**** DATA UNDER STUDY ****

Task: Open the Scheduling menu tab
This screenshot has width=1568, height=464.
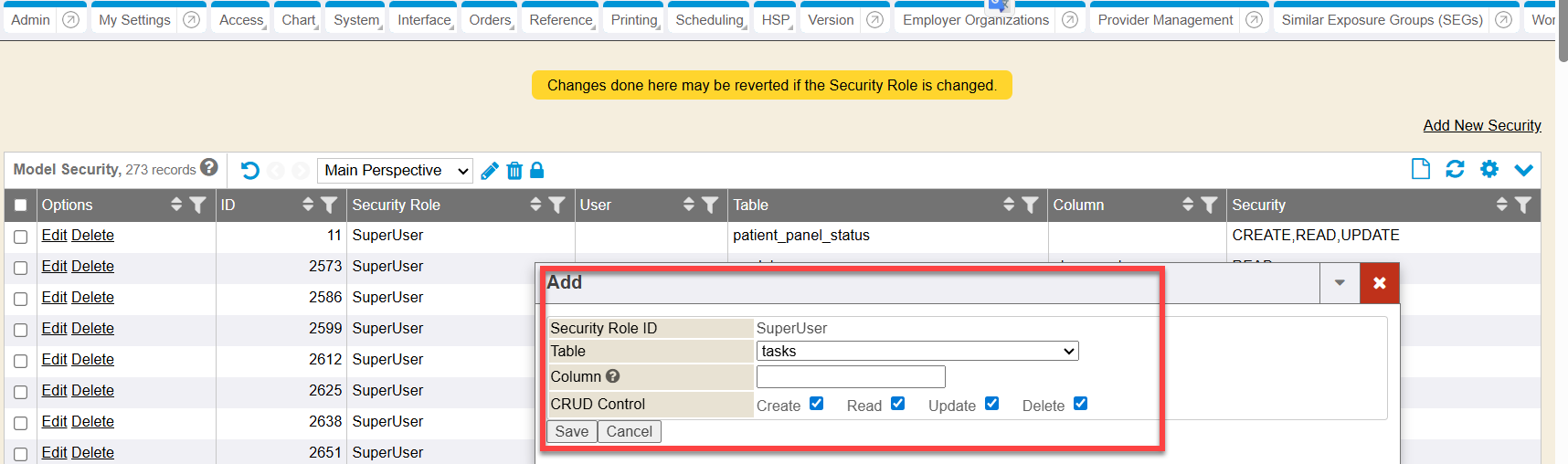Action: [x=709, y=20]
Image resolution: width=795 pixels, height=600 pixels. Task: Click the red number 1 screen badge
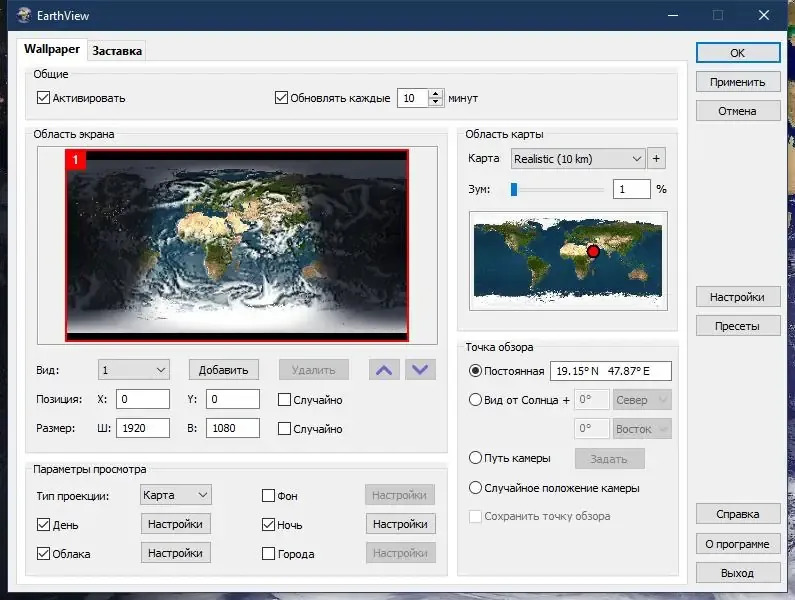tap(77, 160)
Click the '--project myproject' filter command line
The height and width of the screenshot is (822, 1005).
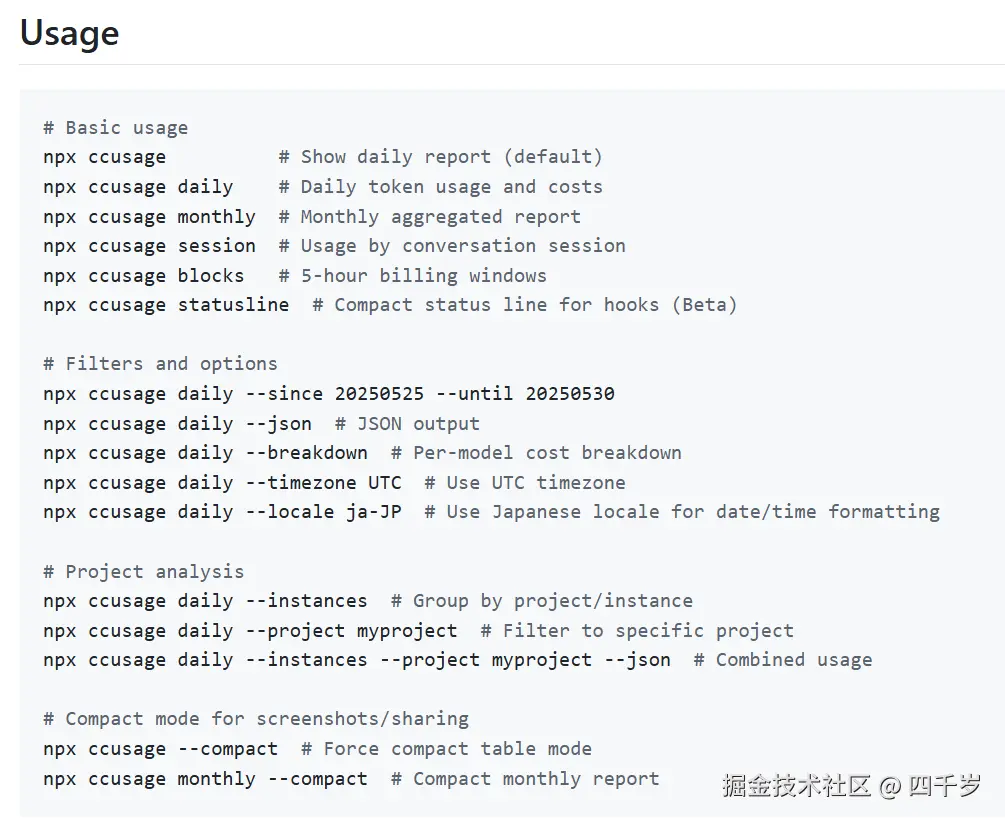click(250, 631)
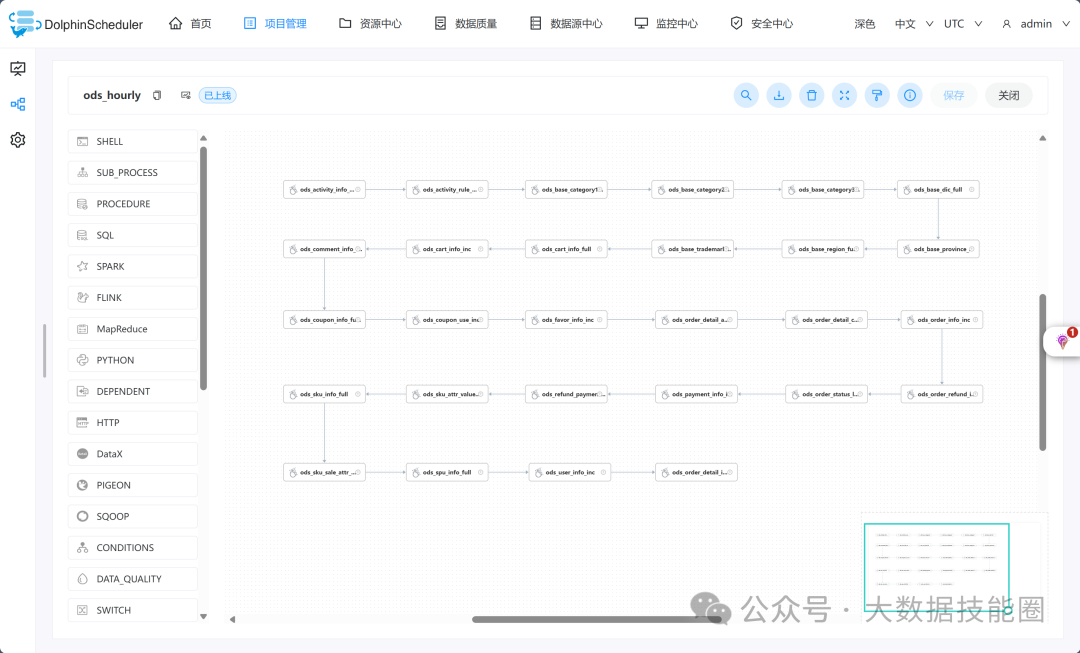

****

--- WORK REQUIRED ---
Copy out, with no pictures, the lines from the one containing "This screenshot has width=1568, height=464." through the last line of the data above, both ends included and each word unchanged.

--- EXERCISE RESULT ---
This screenshot has width=1568, height=464.
Action: [x=709, y=20]
Image resolution: width=795 pixels, height=600 pixels. Task: Click the red number 1 screen badge
tap(77, 160)
Click the '--project myproject' filter command line
The height and width of the screenshot is (822, 1005).
click(250, 631)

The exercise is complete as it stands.